When the Irish poet William Butler Yeats wrote, “In dreams begins responsibility,” was he talking about recovering alcoholics? An article on The Fix, an online magazine about addiction and recovery, discusses the phenomenon of recovering addicts dreaming about abusing alcohol. The dreams are so real, that some people awake with the taste of alcohol in their mouths.
As with all dream content, the act of falling asleep and feeling as if you are abusing alcohol is difficult to explain, and to tether to a larger meaning—or even whether or not dreams are owed a greater significance beyond mysterious ramblings of the mind.
Dr. Peggy Ferguson, a certified Marriage and Family Therapist in Okalahoma, U.S., cautions against reading too much into dreams about drinking that addicts may have during their stay at an alcohol rehab centre. Instead, she believes that it might be a natural part of the recovery process, and not one that signals an urge to abuse again.
“There are so many things that go along with detox—so many issues come up, and people have so many mood swings and emotional highs and lows,” she told The Fix. “Our dreams are directly connected to our emotional states, but people can have them for a really long time after they’ve been sober. I don’t think they necessarily mean there is an intended relapse, or that the individual is not working a good program.”
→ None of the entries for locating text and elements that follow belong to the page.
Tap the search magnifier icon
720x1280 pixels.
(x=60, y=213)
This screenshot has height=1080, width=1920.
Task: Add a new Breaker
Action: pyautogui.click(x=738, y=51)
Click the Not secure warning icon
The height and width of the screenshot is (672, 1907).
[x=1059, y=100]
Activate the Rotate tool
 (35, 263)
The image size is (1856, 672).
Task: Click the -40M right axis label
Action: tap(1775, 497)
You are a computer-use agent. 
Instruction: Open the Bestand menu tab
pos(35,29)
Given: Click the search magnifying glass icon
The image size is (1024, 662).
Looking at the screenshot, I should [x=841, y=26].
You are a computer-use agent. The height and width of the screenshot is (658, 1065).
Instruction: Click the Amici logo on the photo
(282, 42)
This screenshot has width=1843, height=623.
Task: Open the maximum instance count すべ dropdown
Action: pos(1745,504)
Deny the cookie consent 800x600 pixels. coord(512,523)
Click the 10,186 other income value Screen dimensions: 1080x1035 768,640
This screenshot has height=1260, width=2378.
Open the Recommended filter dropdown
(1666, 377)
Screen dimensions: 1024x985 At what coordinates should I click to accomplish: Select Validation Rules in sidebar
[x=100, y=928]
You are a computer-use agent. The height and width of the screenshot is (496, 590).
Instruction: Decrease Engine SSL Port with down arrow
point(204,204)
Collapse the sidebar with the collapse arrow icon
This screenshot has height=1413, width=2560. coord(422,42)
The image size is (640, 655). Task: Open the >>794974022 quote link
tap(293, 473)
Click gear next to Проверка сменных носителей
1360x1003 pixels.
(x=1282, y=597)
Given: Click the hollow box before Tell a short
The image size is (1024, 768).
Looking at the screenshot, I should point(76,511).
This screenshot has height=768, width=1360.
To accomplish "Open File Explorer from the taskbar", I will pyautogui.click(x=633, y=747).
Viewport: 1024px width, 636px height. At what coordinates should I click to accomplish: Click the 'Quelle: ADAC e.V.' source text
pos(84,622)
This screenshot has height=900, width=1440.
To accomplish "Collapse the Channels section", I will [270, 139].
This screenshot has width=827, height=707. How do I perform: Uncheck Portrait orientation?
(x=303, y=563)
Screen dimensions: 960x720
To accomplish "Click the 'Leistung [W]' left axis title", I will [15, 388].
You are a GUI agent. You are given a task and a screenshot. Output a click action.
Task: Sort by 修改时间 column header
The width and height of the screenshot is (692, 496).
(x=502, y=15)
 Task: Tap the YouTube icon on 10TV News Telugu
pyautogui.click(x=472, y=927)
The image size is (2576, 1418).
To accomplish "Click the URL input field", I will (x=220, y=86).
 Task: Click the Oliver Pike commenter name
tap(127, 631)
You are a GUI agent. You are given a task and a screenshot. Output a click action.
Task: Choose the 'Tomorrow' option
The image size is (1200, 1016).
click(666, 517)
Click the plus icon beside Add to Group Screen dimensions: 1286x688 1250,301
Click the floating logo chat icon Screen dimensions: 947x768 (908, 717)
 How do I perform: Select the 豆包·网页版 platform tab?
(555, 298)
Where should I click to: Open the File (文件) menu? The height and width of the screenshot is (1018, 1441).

Dreams, like those where an addict is abusing alcohol again, can be an indication of external stressors though, and they shouldn’t be ignored entirely. Dreams about alcohol use should trigger a moment for self-assessment, and remind those in recovery to take a step back and to evaluate the goals they have achieved in their alcohol recovery and since leaving an alcohol rehab centre.
So, maybe Yeats was writing about recovering addicts, and the dreams in which they imagine using. Since, according to him, dreams are where responsibilities begin, it makes sense to understand dreams of using alcohol as an indication to take hold of life—at least, the parts of life that one can control.